## Data supplied
━━━━━━━━━━━━━━━━

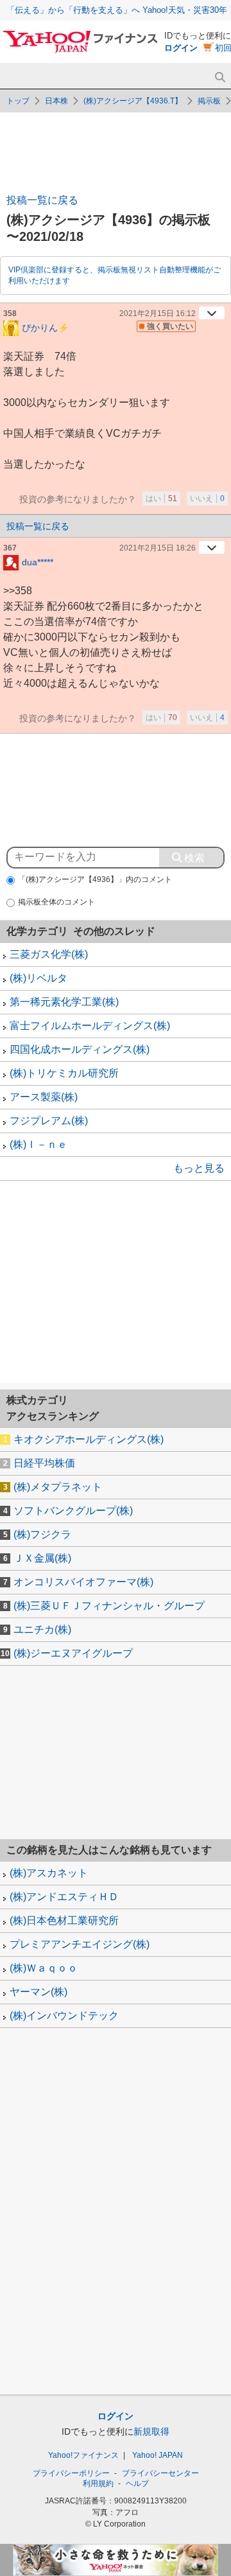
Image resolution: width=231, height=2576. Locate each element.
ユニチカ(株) (42, 1629)
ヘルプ (137, 2483)
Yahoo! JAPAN (157, 2455)
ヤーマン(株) (38, 1991)
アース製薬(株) (44, 1096)
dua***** (37, 561)
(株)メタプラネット (57, 1486)
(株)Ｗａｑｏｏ (44, 1968)
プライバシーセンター (160, 2473)
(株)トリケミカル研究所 (64, 1073)
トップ (18, 100)
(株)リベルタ (38, 978)
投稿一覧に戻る (42, 200)
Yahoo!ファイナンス (83, 2455)
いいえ (207, 498)
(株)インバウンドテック (64, 2015)
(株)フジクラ (42, 1534)
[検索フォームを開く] (220, 77)
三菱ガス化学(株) (49, 954)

━━━━━━━━━━━━━━━━

## Exercise objective
Although the records contain pictures, restate them word for word with those pictures left out.

## Solution for this problem
Image resolution: width=231, height=2576. Locate each element.
ユニチカ(株) (42, 1629)
ヘルプ (137, 2483)
Yahoo! JAPAN (157, 2455)
ヤーマン(株) (38, 1991)
アース製薬(株) (44, 1096)
dua***** (37, 561)
(株)メタプラネット (57, 1486)
(株)Ｗａｑｏｏ (44, 1968)
プライバシーセンター (160, 2473)
(株)トリケミカル研究所 (64, 1073)
トップ (18, 100)
(株)リベルタ (38, 978)
投稿一覧に戻る (42, 200)
Yahoo!ファイナンス (83, 2455)
いいえ (207, 498)
(株)インバウンドテック (64, 2015)
(株)フジクラ (42, 1534)
[検索フォームを開く] (220, 77)
三菱ガス化学(株) (49, 954)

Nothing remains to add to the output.